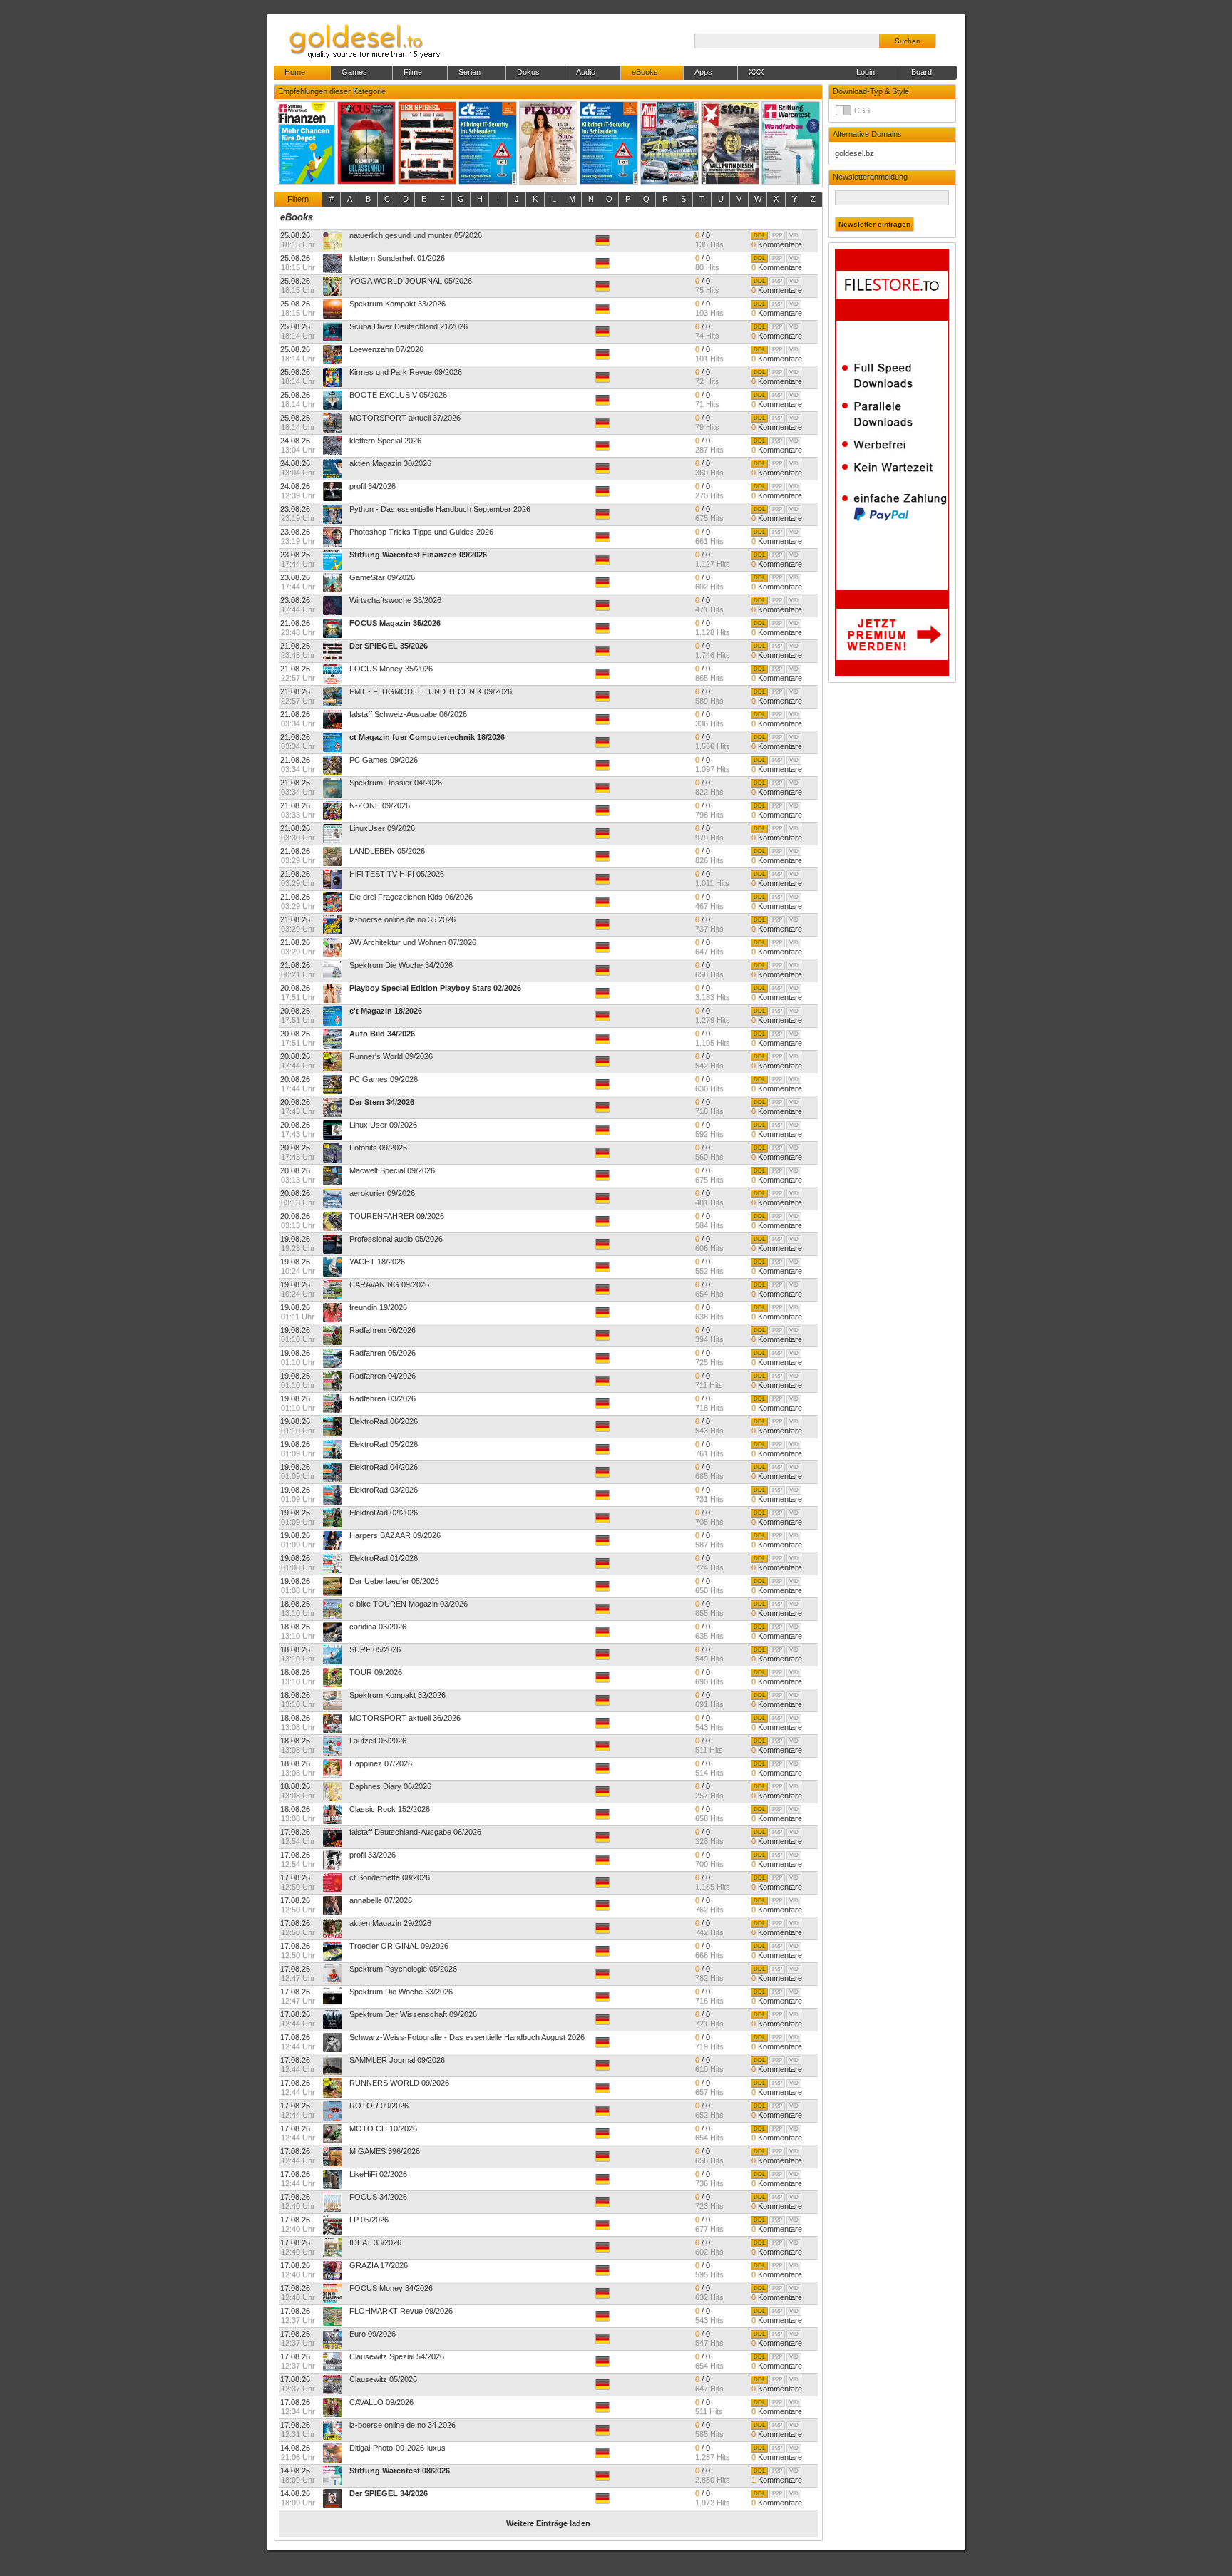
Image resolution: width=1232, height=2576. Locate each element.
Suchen (907, 41)
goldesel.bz (854, 153)
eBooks (296, 217)
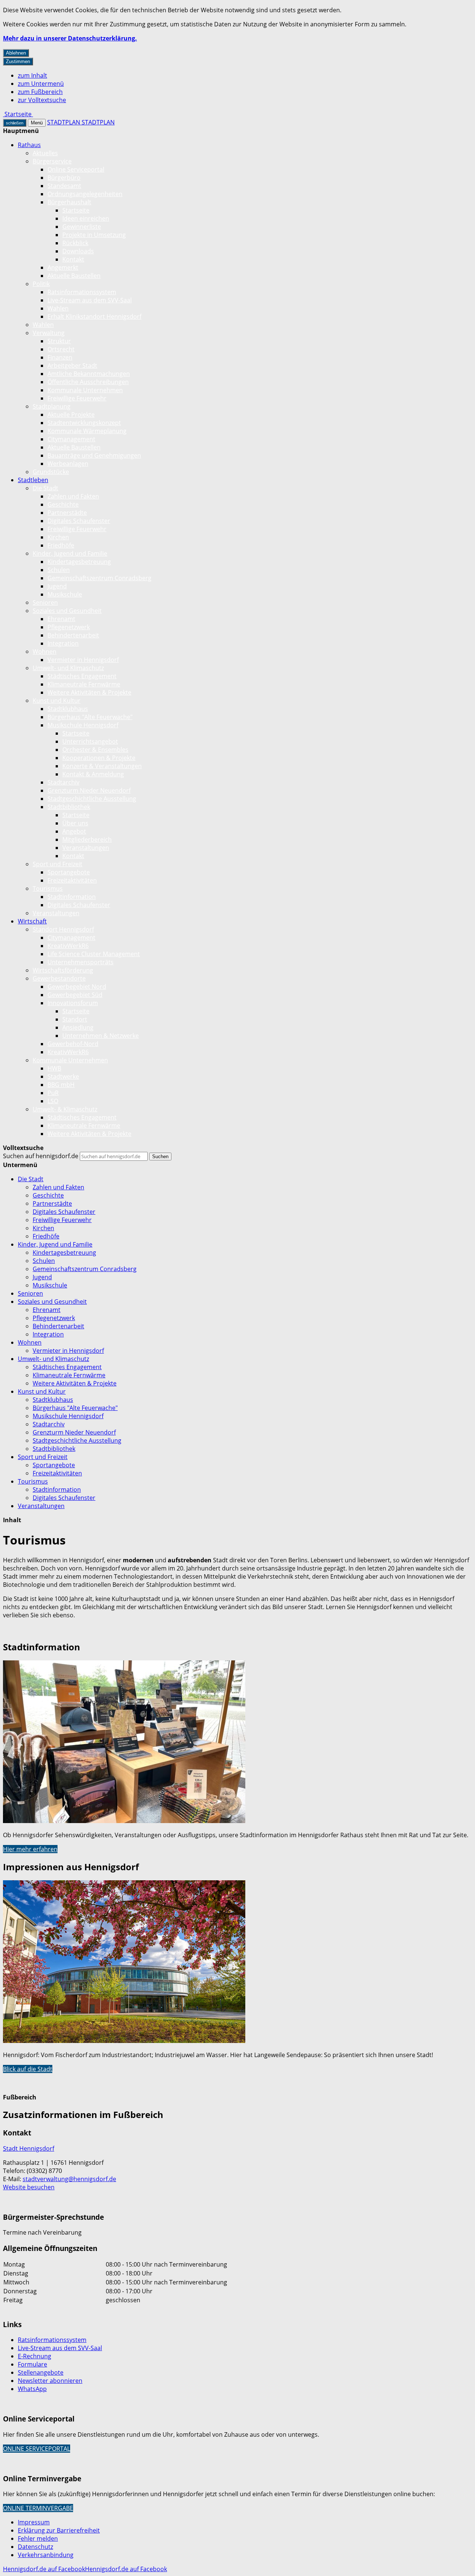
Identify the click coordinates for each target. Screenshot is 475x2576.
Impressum (34, 2522)
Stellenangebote (40, 2372)
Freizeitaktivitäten (72, 880)
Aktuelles (45, 153)
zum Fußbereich (40, 92)
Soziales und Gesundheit (67, 611)
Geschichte (63, 504)
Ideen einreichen (85, 218)
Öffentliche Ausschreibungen (88, 382)
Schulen (59, 570)
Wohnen (44, 651)
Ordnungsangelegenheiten (85, 194)
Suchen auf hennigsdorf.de (40, 1156)
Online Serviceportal (76, 169)
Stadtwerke (63, 1076)
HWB (54, 1068)
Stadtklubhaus (68, 709)
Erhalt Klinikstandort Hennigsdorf (94, 316)
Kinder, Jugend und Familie (70, 553)
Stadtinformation (72, 897)
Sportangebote (69, 872)
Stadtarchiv (63, 782)
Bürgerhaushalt (69, 202)
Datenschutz (35, 2547)
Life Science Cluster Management (94, 954)
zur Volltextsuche (42, 100)
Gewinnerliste (81, 226)
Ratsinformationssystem (82, 292)
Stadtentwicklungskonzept (84, 423)
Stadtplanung (52, 406)
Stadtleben (33, 480)
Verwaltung (49, 333)
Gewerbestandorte (59, 978)
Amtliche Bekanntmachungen (89, 374)
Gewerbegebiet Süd (75, 995)
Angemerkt (63, 267)
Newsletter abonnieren (50, 2381)
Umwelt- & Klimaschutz (65, 1109)
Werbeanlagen (68, 463)
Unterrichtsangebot (90, 741)
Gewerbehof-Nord (73, 1044)
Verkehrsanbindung (45, 2555)
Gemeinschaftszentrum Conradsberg (99, 578)
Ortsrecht (61, 349)
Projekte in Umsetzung (94, 235)
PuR (53, 1093)
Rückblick (75, 243)
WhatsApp (32, 2389)
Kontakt (73, 259)
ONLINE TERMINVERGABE (38, 2508)
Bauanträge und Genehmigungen (94, 455)
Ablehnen (16, 53)
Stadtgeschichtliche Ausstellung (92, 799)
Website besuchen (29, 2187)
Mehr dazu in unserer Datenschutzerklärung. (70, 38)
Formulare (32, 2364)
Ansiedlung (78, 1027)
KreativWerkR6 (68, 946)
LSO (53, 1101)
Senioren (45, 602)
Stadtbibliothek (69, 807)
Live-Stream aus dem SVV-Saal (90, 300)
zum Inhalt (32, 75)
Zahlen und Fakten (73, 496)
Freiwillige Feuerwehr (77, 398)
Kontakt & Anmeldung (93, 774)
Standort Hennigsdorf (63, 929)
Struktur (59, 341)
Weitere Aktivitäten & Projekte (89, 692)
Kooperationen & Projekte (98, 758)
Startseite (75, 210)
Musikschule (65, 594)
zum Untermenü (41, 83)
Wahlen (58, 308)
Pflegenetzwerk (69, 627)
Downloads (78, 251)
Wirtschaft (32, 921)
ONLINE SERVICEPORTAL (36, 2449)
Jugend (57, 586)
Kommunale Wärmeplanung (87, 431)
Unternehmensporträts (81, 962)
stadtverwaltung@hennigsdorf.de (69, 2179)
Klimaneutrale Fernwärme (84, 684)
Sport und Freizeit (57, 864)
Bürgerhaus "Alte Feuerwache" (90, 717)
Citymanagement (71, 439)
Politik (41, 284)
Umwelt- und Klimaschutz (68, 668)
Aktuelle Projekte (71, 414)
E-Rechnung (34, 2356)
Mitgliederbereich (87, 839)
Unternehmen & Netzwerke (100, 1036)
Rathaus (29, 145)
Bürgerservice (52, 161)
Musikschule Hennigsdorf (83, 725)
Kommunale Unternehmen (85, 390)
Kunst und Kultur (57, 700)
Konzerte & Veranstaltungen (102, 766)
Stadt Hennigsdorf (28, 2148)
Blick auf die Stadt (27, 2069)
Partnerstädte (67, 513)
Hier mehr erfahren (30, 1849)
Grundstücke (51, 472)
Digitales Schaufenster (79, 521)
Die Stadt (45, 488)
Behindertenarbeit (73, 635)
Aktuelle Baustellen (74, 276)
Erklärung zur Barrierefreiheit (59, 2530)
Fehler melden (38, 2538)
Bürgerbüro (64, 177)
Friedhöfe (61, 545)
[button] (124, 1742)
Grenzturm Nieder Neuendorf (89, 790)
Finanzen (60, 357)
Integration (63, 643)
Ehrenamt (61, 619)
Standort (74, 1019)
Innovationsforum (73, 1003)
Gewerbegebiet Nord (77, 986)
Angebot (74, 831)
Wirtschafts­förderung (63, 970)
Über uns (75, 823)
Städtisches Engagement (82, 676)
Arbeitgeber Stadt (72, 365)
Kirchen (58, 537)
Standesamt (64, 186)
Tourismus (48, 888)
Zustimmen (18, 61)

■ **Exercise requirements**:
Say how many lines of these records hold the string "Musikschule", giving the number and no other words.

■ **Solution**:
2